Acute load ÷ chronic load = acute:chronic load ratio

30/24.75 = 1.21

 

 

“Taper weeks” for the same race (weeks 12-14):

Week 12: 24 miles

Week 13: 23 miles

Week 14: 18 miles

(Week 15: race week) 

Acute load (mileage at week 14) = 18 miles

Chronic load (average mileage of the 3 weeks prior) =  21.67 

 

Again, calculate the ratio:

Acute load ÷ chronic load = acute:chronic load ratio

18/21.67 = 0.83

Acute to chronic training ratio

Research shows the “sweet spot” or optimal zone for training is a ratio between. 0.8 and 1.3.  

So the runner is in the optimal training zone during the “peak weeks” above, and has built enough of a mileage base to stay in that zone through the taper and entering race week. 

The same research has also shown us that a ratio above 1.5 is the “danger zone” for training.  Increased injury risk is higher in the weeks after training at this kind of load.  

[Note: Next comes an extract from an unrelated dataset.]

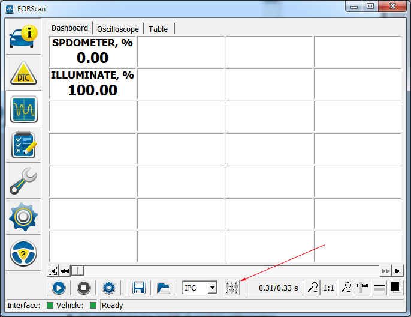
Task: Save the log with floppy disk icon
Action: [x=140, y=288]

How many of us have been in this situation?  We feel great on a particular training week so we continue to ramp up the intensity.  As the workouts get harder, initially we feel invincible… then the wheels fall off.  An injury happens “out of nowhere,” leaving us wondering what went wrong. (if I had a dime for every time I’ve heard, “but I felt so GOOD, Carol!  I don’t know what happened?!?”).  

Don’t worry, I’ve made the same mistake too.  Many times.  Unfortunately this is an easy trap to fall into.   Monitoring your acute to chronic load ratio can reduce risk of this happening.

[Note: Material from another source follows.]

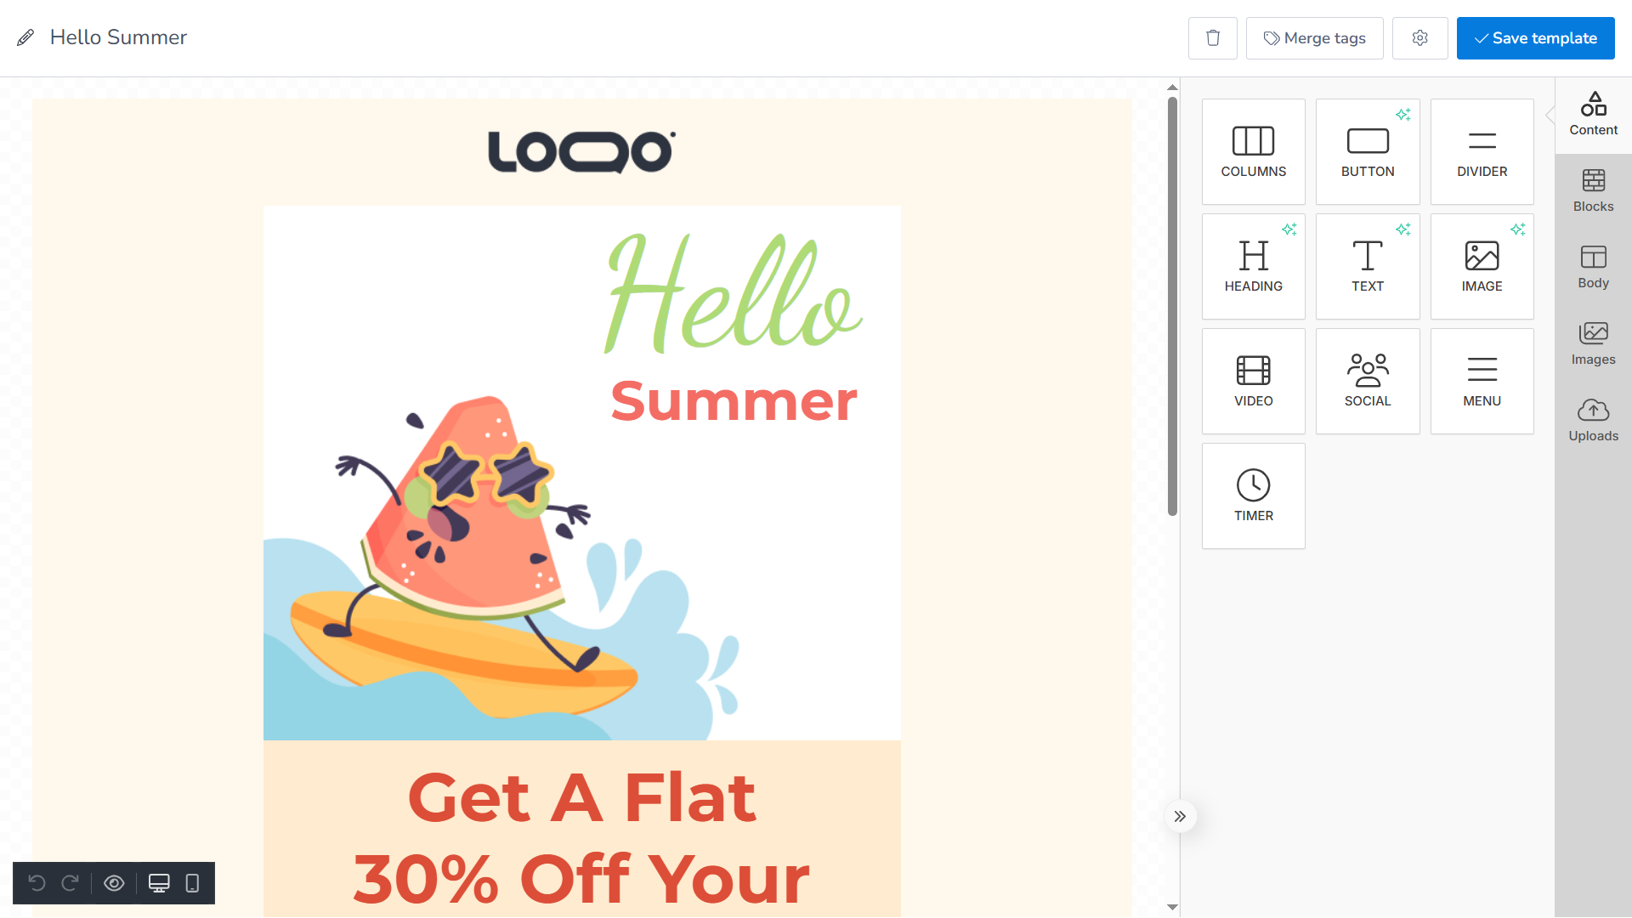Open the Body tab
Screen dimensions: 1632x918
[x=1593, y=268]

But I don’t run.  I hate running.  

I (lift weights, do CrossFit, play soccer, insert sport here…).  How do I track my training?

 

Same concepts apply!

  1. Calculate your acute training load over the past week

Number of repetitions x kilograms of weight lifted

or…number of sprints, minutes of soccer practice, etc…

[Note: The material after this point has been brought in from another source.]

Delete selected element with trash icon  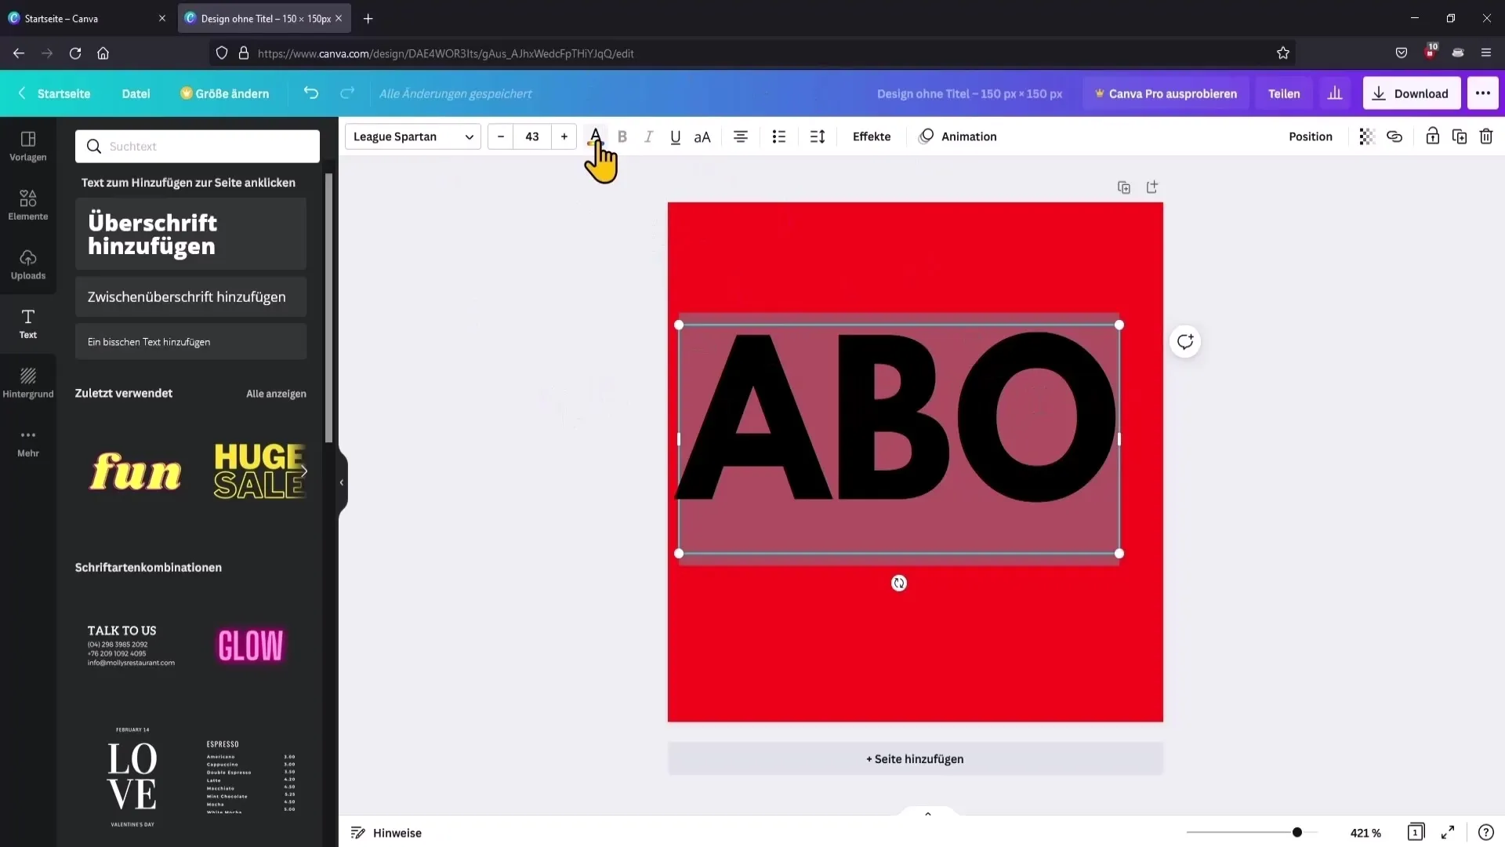[x=1485, y=136]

  1. Find the chronic training load (average over the past 4 weeks)
  2. Divide the acute load over the chronic load and compare to the figure above
  1. Remember to take into account internal training factors and individual characteristics

BOTTOM LINE –

  1. Intensity matters  both overtraining AND undertraining put athletes at risk for injury.  A training program must get the athlete ready for the demands of their sport, but the coach and athlete need to understand it may take a several weeks to get to this point. (see point #2)
  2. Sudden increases in training intensity puts athletes at risk for injury.  Monitor acute training (how fatigued you are over the course of a week) and compare it to chronic training (how “fit” you have been over the past few weeks) 
  3. Monitor the body’s response to training – the internal training load.  Use rate of perceived exertion x number of minutes spent training.
  4. Think about other factors  age, stress, sleep, etc.  These are important!

REFERENCES:

  1. Banister EW, Calvert TW, Savage MV, et al. A systems model of training for athletic performance. Aust J Sports Med 1975;7:57–61.
  2. Blanch P1, Gabbett TJ2.  Has the athlete trained enough to return to play safely? The acute:chronic workload ratio permits clinicians to quantify a player’s risk of subsequent injury. Br J Sports Med. 2016 Apr;50(8):471-5. doi: 10.1136/bjsports-2015-095445. Epub 2015 Dec 23.
  3. Bourdon PC, Cardinale M, Murray A, Gastin P, Kellmann M, Varley MC, Gabbett TJ, Coutts AJ, Burgess DJ, Gregson W, Cable NT. Monitoring Athlete Training Loads: Consensus Statement. Int J Sports Physiol Perform. 2017 Apr;12(Suppl 2):S2161-S2170. doi: 10.1123/IJSPP.2017-0208.
  4. Gabbett TJ1.  The training-injury prevention paradox: should athletes be training smarter and harder? Br J Sports Med. 2016 Mar;50(5):273-80. doi: 10.1136/bjsports-2015-095788. Epub 2016 Jan 12.
  5. Gabbett TJ. The development and application of an injury prediction model for non-contact, soft-tissue injuries in elite collision sport athletes. J Strength Con Res 2010;24:2593–603
  6. Fleisig GS, Andrews JR, Cutter GR, et al. Risk of serious injury for young baseball pitchers: a 10-year prospective study. Am J Sports Med 2011;39:253–7.